The core idea is simple: instead of each bucket storing its own absolute leading-zero count (6 bits in HLL), all buckets share a global minimum exponent and store only their offset from it (4 bits in DLL4). This is analogous to floating-point representation with a shared exponent — except the consequences are deeper than they first appear.
Brian described it to me today in a way I haven’t been able to stop thinking about.
DLL4 is like moss.
Moss grows by absorbing sunlight at its surface. Over time, dirt accumulates underneath — dead moss, dust, whatever. But that buried layer is non-photic. Totally irrelevant. The moss doesn’t need it. Only the surface matters.
HyperLogLog stores 6 bits per bucket — the full depth of dirt, all the way down. Most of that information is about the past: leading-zero counts that were superseded long ago by higher values. The bucket faithfully records this history even though no estimator ever looks at it again.

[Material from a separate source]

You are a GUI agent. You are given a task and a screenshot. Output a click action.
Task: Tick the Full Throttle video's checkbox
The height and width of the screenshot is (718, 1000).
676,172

DLL4 stores only 4 bits — just the surface. The shared exponent (minZeros) is the ground level, and it rises naturally as cardinality grows, compacting away everything below it. The old tiers aren’t deleted or overwritten; they simply become irrelevant as the floor rises past them.
The analogy extends further:
-
Tier promotion is the ground level rising. Just as dirt builds up under moss,
minZerosincrements when all buckets have been filled at the current tier. The old information compresses into the floor. -
The early exit mask is the canopy rejecting rain that can’t reach the surface. At high cardinality, over 99.9% of hash values have leading-zero counts below the current floor. The mask rejects them with a single unsigned comparison before any bucket is accessed. The moss doesn’t process sunlight that never reaches it.
-
Dynamic Linear Counting works because DLL naturally knows which tiers exist. Each tier boundary creates a set of “empty at this tier” buckets, giving a Linear Counting estimate at every cardinality — not just at the bottom. HLL has no concept of tiers, so it can only do LC once, at the very beginning.
The result: 33% less memory, 16-29% higher throughput, and a flat error profile that eliminates HLL’s characteristic 34% error spike during the LC-to-harmonic-mean transition.
The paper covers the full DLL family: DLL4 (4-bit), DLL3 (3-bit with overflow correction), DLC (tier-aware linear counting), UDLL6 (a fusion of DLL and UltraLogLog), history-corrected hybrid estimation, and Layered DLC. Eighteen figures, ten tables, and the most comprehensive comparison of LogLog-family estimators I’m aware of.
The preprint is on bioRxiv (pending screening). An arXiv submission to cs.DS is in progress.
DLL is implemented in Java as part of BBTools and is available via the loglog.sh script with loglogtype=dll4.